◆ **PASSAGE TO READ**
☆ ☆ ☆ ☆

# 85 MK2 cis 8v bigger bore throttle body



## RockstarNoguitar1987 (Dec 10, 2008)

anyone know where i can find a big bore throttle body for the old 8v cis? i was offered one on here a couple months back but computer was fried so had to save for a new one so i could talk to you ppl


----------



## ABA Scirocco (May 30, 2001)

*Re: 85 MK2 cis 8v bigger bore throttle body (RockstarNoguitar1987)*

You don't need one. Earlier VW's (MK1s) had smaller throttle bodies and could benefit from a bigger throttle body, the throttle body you were offered was probably intended for a MK1. The MK2 has a considerably larger throttle body, then the MK1, pretty big enough for most applications.


----------



## dubblicious (Aug 24, 2007)

http://www.scientificrabbit.com/node/24
read and learn


----------



## RockstarNoguitar1987 (Dec 10, 2008)

*Re: (dubblicious)*

how yhe hell does that help thats for mk1 this is mk2 8v


----------



## eightwaysanta (Oct 17, 2004)

*Re: (RockstarNoguitar1987)*

Ya if its a stock motor I don't think you'll benifit much from a larger TB unless you have some kind of forced induction. I thought neuspeed or autotech had these back in the day?


----------



## ABA Scirocco (May 30, 2001)

*Re: (eightwaysanta)*

The Neuspeed throttle bodies were for the MK1s, they are EXACTLY the same size as an MK2 throttle body.

☆ ☆ ☆ ☆

◆ **OBJECTIVE A**
In the throttle body thread, which cars were the Neuspeed throttle bodies made for?
◆ **OBJECTIVE B**
Using the throttle body thread, explain why the first reply says a bigger throttle body is not needed for the MK2 8v.
◆ **OBJECTIVE C**
Carry on the throttle body thread with a further reply that follows its last post.
The material after this point is separate from the throttle body thread.

◆ **INFORMATION SUPPLIED**
☆ ☆ ☆ ☆

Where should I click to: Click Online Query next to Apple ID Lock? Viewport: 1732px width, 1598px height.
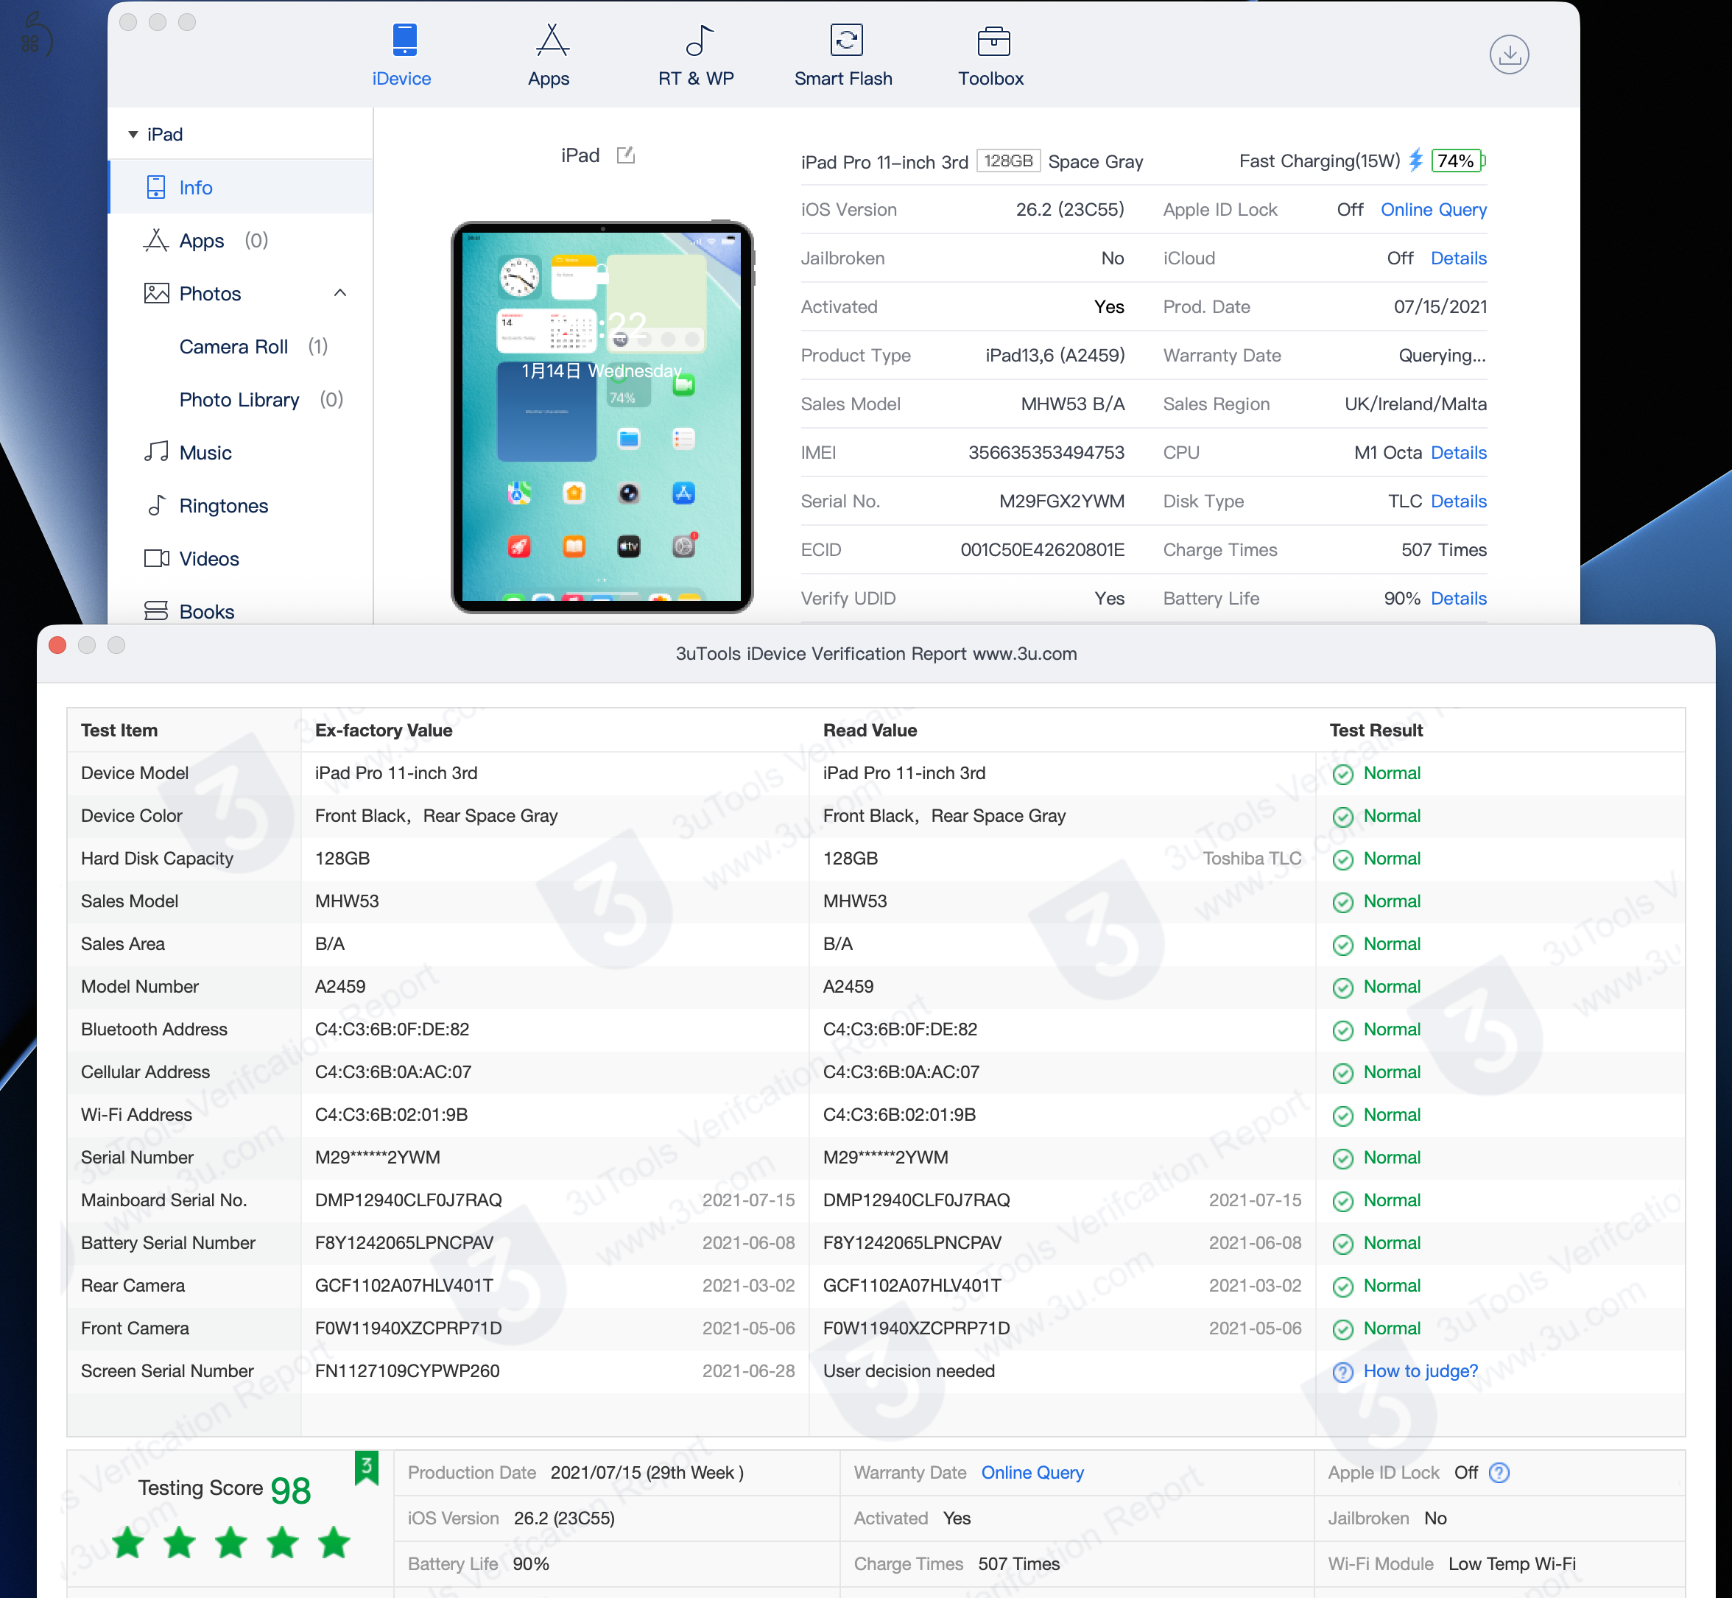coord(1434,209)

☆ ☆ ☆ ☆

◆ **EXPECTED ANSWER A**
They were made for the MK1s.

◆ **EXPECTED ANSWER B**
Earlier MK1 cars had smaller throttle bodies and could gain from a bigger one. The MK2 already has a considerably larger throttle body, big enough for most applications.

◆ **EXPECTED ANSWER C**
----------



## iamdagerman (Feb 19, 2006)

*Re: (ABA Scirocco)*

I had to do I slight modification to the mk2 linkage for it accept mk1 linkage. As to it making no difference, it most definitely does!!! It gives way better throttle response and I think better drive-ability also!


----------



## eightwaysanta (Oct 17, 2004)

*Re: (iamdagerman)*

Weird since your replacing the TB with the same size stock one. Maybe your secondary on your original one wasn't opening up all the way, linkages tend to sieze up on the secondary.


----------



## ABA Scirocco (May 30, 2001)

*Re: (eightwaysanta)*


_Quote, originally posted by *eightwaysanta* »_Weird since your replacing the TB with the same size stock one. 

No he wasn't, an 89 Cabby is a MK1, complete with the smaller secondary.
BTW, the MK1 has a 44mm secondary, the MK2 has a 52mm secondary.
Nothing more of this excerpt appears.